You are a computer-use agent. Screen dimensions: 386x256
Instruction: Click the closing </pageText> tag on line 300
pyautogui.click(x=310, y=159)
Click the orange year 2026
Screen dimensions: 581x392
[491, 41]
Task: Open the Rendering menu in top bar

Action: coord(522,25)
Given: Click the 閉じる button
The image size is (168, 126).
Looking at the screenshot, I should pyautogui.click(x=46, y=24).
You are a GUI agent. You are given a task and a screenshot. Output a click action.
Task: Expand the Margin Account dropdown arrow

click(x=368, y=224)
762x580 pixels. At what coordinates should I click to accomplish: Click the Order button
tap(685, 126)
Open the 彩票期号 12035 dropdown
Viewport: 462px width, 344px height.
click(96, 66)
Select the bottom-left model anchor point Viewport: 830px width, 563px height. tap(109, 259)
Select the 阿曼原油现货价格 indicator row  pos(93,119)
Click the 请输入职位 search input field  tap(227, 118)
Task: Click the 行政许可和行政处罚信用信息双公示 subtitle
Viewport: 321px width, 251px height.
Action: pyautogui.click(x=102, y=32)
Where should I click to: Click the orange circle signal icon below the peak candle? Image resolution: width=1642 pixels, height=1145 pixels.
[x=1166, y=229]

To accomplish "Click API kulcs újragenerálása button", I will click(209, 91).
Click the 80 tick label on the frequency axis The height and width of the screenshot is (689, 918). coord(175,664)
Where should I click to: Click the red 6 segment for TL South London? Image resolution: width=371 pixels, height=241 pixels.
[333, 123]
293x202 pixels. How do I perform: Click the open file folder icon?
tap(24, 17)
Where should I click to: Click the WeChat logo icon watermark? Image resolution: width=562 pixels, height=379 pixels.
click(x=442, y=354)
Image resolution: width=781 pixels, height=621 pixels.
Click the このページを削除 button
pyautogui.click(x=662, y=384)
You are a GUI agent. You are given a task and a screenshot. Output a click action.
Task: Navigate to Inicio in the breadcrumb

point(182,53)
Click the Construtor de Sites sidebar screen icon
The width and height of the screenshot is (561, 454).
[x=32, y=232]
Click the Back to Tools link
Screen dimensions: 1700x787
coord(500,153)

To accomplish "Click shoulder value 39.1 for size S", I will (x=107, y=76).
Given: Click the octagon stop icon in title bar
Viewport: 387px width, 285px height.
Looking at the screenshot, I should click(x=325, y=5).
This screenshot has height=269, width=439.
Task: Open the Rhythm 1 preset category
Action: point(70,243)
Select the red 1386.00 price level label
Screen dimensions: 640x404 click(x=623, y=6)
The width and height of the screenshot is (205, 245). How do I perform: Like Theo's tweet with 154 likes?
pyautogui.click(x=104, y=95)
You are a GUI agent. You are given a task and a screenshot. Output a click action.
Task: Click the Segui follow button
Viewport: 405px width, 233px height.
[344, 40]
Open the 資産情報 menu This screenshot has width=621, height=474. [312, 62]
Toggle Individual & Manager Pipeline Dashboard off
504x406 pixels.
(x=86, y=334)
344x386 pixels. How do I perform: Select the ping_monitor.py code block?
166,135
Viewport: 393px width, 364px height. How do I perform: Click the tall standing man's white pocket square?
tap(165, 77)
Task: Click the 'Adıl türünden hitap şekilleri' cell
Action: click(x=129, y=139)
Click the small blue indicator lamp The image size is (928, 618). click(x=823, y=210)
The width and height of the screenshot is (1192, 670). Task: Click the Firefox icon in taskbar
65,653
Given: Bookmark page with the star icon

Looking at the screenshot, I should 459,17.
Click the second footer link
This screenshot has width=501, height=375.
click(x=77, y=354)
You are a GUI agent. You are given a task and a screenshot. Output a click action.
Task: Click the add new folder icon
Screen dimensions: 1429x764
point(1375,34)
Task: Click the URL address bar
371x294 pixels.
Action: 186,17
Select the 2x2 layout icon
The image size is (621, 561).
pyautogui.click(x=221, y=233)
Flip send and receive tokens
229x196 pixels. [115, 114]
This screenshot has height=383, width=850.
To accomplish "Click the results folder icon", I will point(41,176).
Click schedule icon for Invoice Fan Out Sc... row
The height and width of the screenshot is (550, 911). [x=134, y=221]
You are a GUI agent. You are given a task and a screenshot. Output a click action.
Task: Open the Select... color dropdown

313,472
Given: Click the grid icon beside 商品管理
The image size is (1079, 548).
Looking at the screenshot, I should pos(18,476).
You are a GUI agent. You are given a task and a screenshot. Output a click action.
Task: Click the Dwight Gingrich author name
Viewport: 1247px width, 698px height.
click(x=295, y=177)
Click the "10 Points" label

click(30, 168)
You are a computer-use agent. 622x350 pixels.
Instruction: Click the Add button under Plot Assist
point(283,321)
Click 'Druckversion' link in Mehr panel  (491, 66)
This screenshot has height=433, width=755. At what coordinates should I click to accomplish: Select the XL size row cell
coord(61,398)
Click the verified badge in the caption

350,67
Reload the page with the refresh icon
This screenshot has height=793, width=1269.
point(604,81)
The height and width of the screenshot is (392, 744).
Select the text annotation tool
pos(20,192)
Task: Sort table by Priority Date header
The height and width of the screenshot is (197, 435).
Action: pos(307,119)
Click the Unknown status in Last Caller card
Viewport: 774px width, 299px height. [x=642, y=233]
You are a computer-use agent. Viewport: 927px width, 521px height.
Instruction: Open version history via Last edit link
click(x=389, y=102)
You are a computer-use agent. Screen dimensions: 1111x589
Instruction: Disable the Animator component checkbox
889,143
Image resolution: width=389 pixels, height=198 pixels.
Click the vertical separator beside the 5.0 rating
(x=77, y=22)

_ _ _ _ _

Task details:
Determine how many lines in the listing above contain "will", giving the number and no other words.

Solved problem:
3